# TRECHO SELECIONADO
_ _ _ _ _ _ _

A interdição do Instituto Penal Padre Pio Buck, por conta de decisão judicial na quarta-feira, poderá impactar na situação das delegacias. A decisão determinou que os presos sejam transferidos do local. Caso não sejam abertas novas vagas, os presos que antes eram encaminhados para o albergue deverão permanecer nas delegacias.
— Queremos que os presos sejam transferidos, buscamos melhores condições para os policiais e para a população. A justiça interditou o Pio Buck e o prédio tem melhores condições do que todas essas delegacias — critica Ortiz.
PRESOS EM DELEGACIAS NESTE DOMINGO:
Porto Alegre — 14 presos em DPPAs
Canoas — 58
Gravataí — 23
Viamão — 20
Novo Hamburgo — 18
Cachoeirinha — 13
Alvorada — 10
São Leopoldo — 10
TOTAL = 166
Fonte: Departamento de Polícia Metropolitana.
"Daqui a pouco as DPs serão comandadas por facções", alerta presidente da OAB
O presidente da Ordem dos Advogados do Brasil (OAB) no Rio Grande do Sul, Ricardo Breier, afirma que a entidade acompanha com preocupação desde o ano passado a manutenção de presos em delegacias. Conforme o advogado, a OAB-RS oficiou o governo estadual cinco vezes sobre o perigo da medida, que ele considera como "retrocesso". Para o advogado, o risco maior é para as pessoas que procuram a delegacia para registrar ocorrências e para os servidores.

_ _ _ _ _ _ _

# MATERIAL A SEGUIR
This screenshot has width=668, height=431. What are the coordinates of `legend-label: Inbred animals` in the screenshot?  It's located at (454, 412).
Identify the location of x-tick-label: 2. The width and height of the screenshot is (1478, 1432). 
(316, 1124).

_ _ _ _ _ _ _

# EXERCÍCIOS
**a)** Liste as cidades que aparecem no texto sobre presos em delegacias, na contagem de presos deste domingo.
**b)** Reproduza o pedaço do texto sobre presos em delegacias que começa nas palavras que contêm "PRESOS EM DELEGACIAS NESTE" e termina em "para os servidores.".

# RESPOSTAS POR TAREFA
**a)** Porto Alegre, Canoas, Gravataí, Viamão, Novo Hamburgo, Cachoeirinha, Alvorada, São Leopoldo

**b)**
PRESOS EM DELEGACIAS NESTE DOMINGO:
Porto Alegre — 14 presos em DPPAs
Canoas — 58
Gravataí — 23
Viamão — 20
Novo Hamburgo — 18
Cachoeirinha — 13
Alvorada — 10
São Leopoldo — 10
TOTAL = 166
Fonte: Departamento de Polícia Metropolitana.
"Daqui a pouco as DPs serão comandadas por facções", alerta presidente da OAB
O presidente da Ordem dos Advogados do Brasil (OAB) no Rio Grande do Sul, Ricardo Breier, afirma que a entidade acompanha com preocupação desde o ano passado a manutenção de presos em delegacias. Conforme o advogado, a OAB-RS oficiou o governo estadual cinco vezes sobre o perigo da medida, que ele considera como "retrocesso". Para o advogado, o risco maior é para as pessoas que procuram a delegacia para registrar ocorrências e para os servidores.